» PROBLEM
Starting at the line that contains "آموزش خرید از سایت (300, 2471)" and continuing to the end of the lines, copy them out with every "ثبت" swapped for "درج" and nothing else altered. Omit the pictures.

* START EXTRACTED INFORMATION *

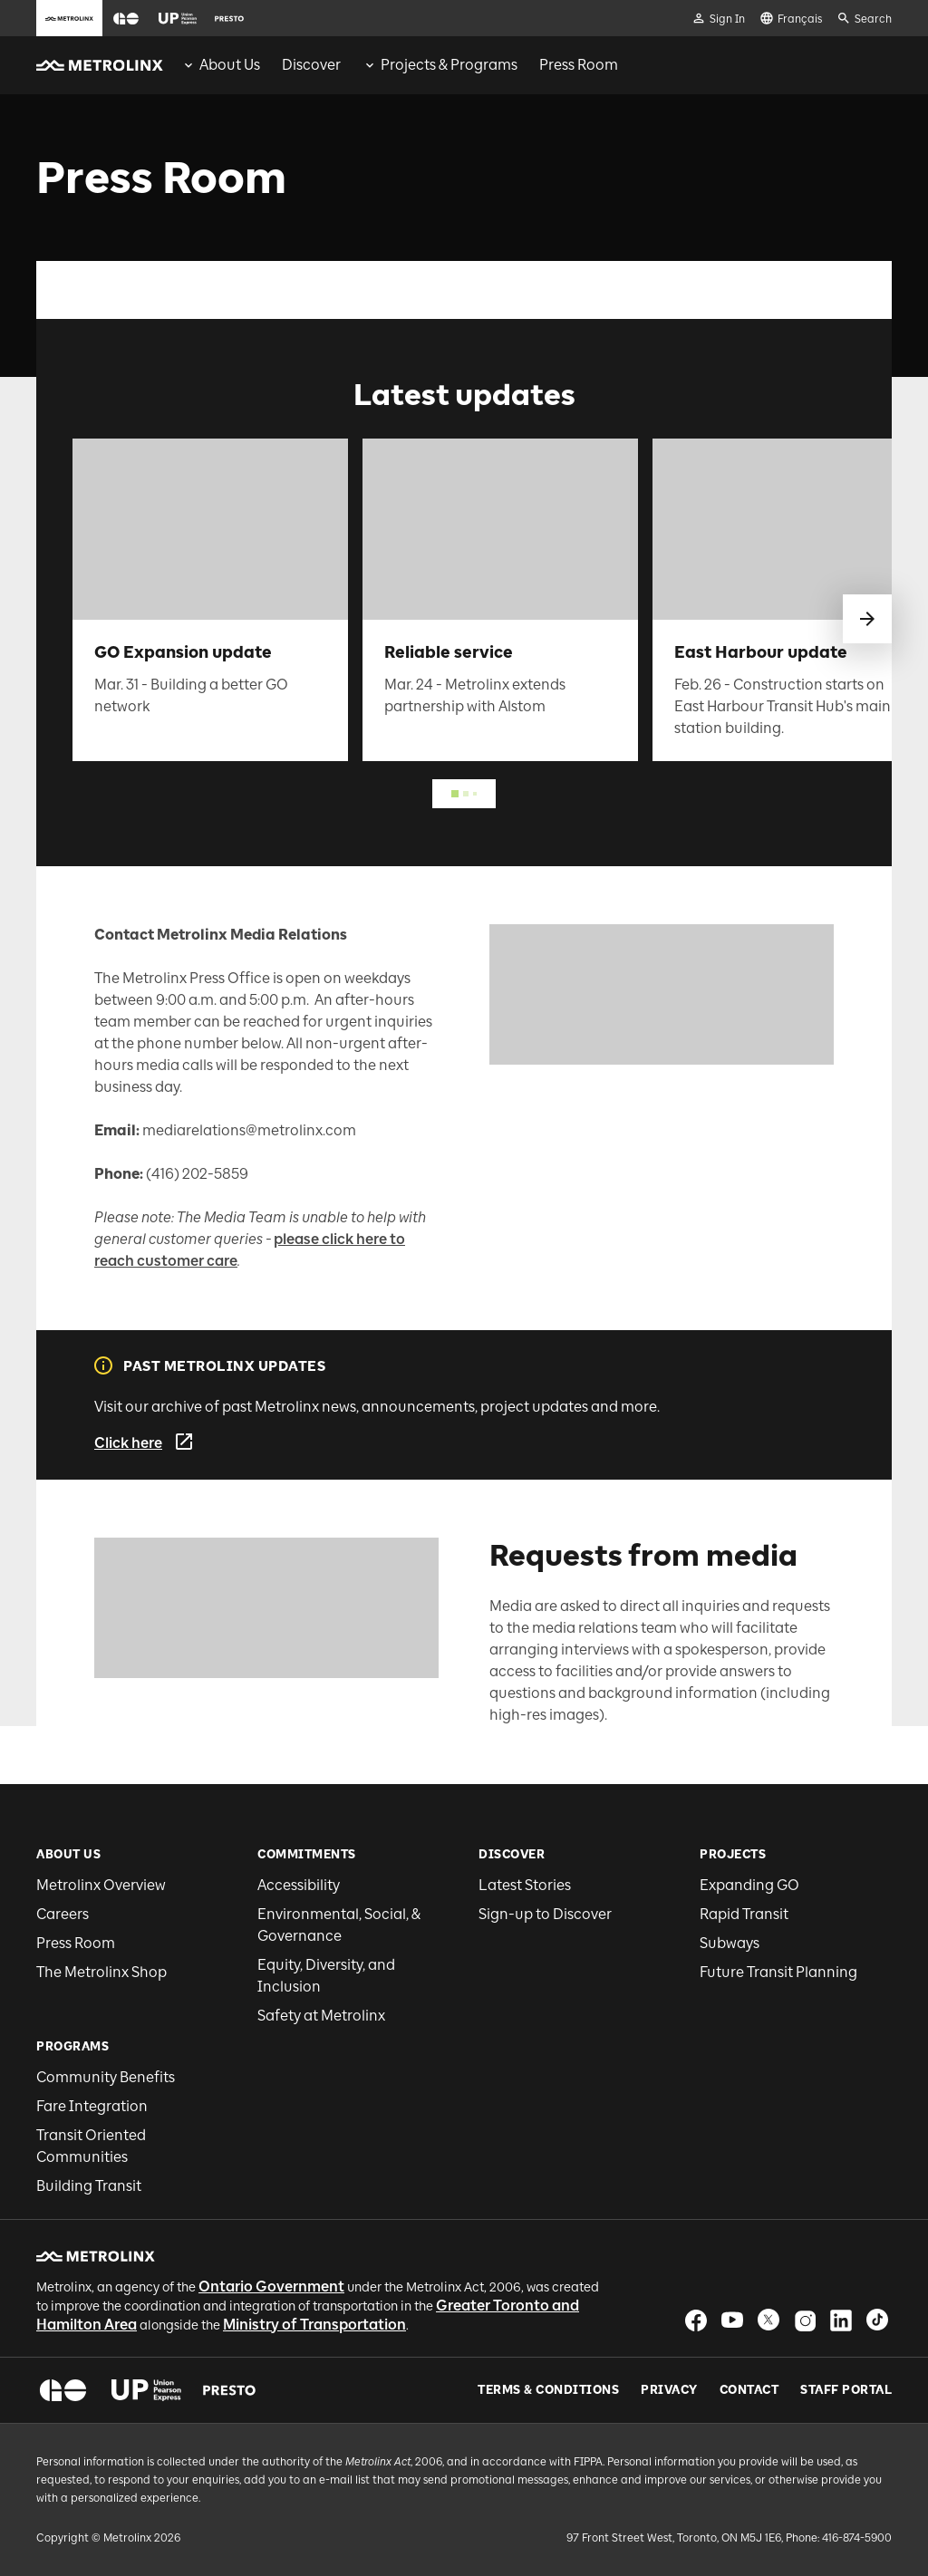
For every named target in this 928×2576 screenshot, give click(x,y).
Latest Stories (524, 1885)
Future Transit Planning (778, 1972)
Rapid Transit (744, 1914)
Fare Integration (92, 2106)
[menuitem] (220, 65)
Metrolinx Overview (101, 1885)
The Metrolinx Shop (101, 1972)
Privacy (669, 2390)
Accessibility (298, 1885)
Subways (729, 1943)
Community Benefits (105, 2077)
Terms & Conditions (548, 2390)
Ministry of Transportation (314, 2324)
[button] (125, 18)
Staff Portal (846, 2390)
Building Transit (88, 2186)
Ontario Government (271, 2286)
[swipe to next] (867, 618)
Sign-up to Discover (545, 1914)
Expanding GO (749, 1885)
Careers (62, 1914)
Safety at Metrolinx (321, 2015)
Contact (749, 2390)
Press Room (75, 1943)
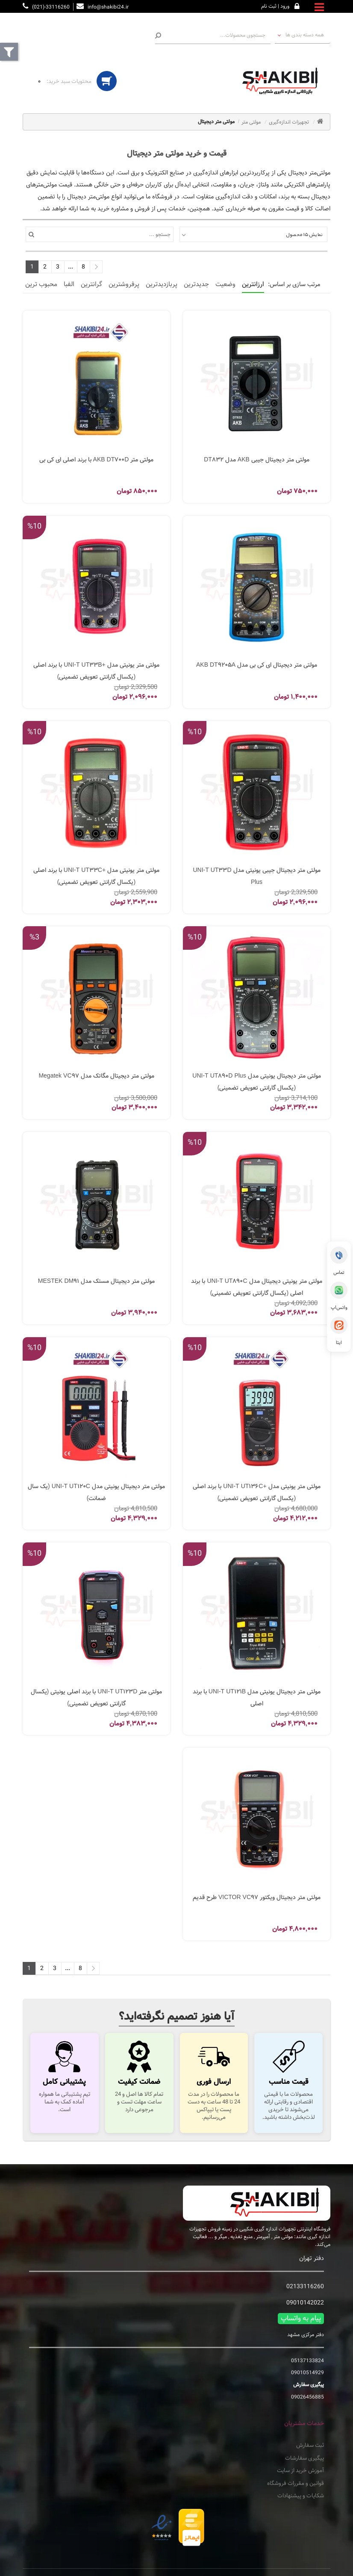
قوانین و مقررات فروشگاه (295, 2483)
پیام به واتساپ (301, 2318)
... (70, 267)
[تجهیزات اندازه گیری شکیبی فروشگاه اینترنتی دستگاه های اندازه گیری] (283, 81)
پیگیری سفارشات (304, 2458)
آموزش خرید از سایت (300, 2471)
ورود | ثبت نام (275, 6)
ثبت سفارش (310, 2445)
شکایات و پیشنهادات (300, 2496)
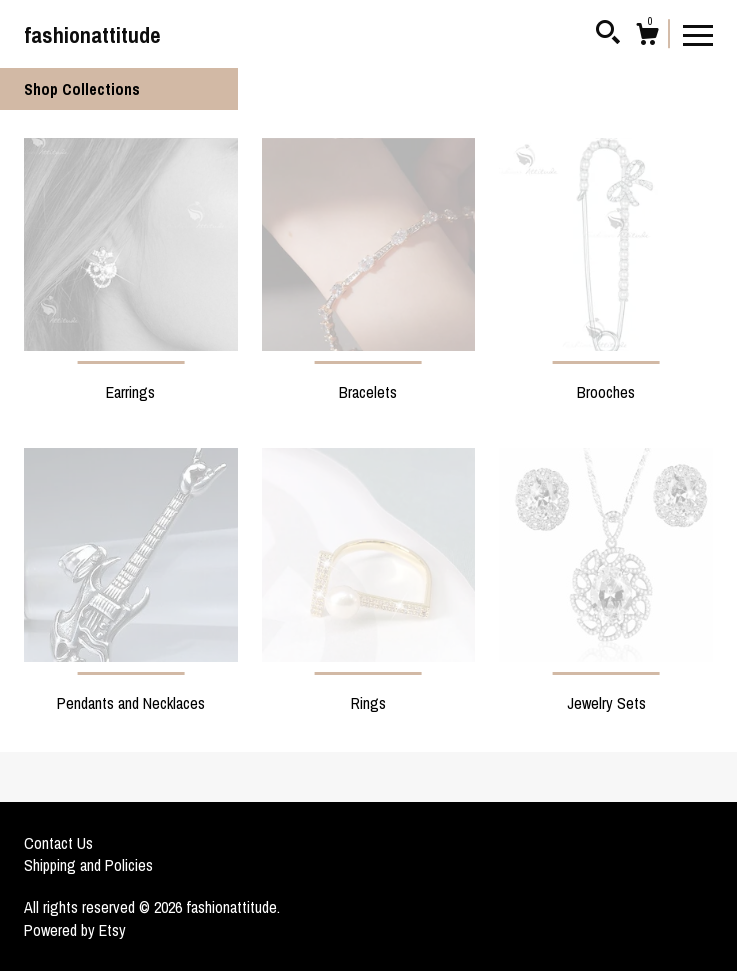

* END EXTRACTED INFORMATION *

» WORKED SOLUTION
آموزش خرید از سایت (300, 2471)
ورود | درج نام (275, 6)
درج سفارش (310, 2445)
شکایات و پیشنهادات (300, 2496)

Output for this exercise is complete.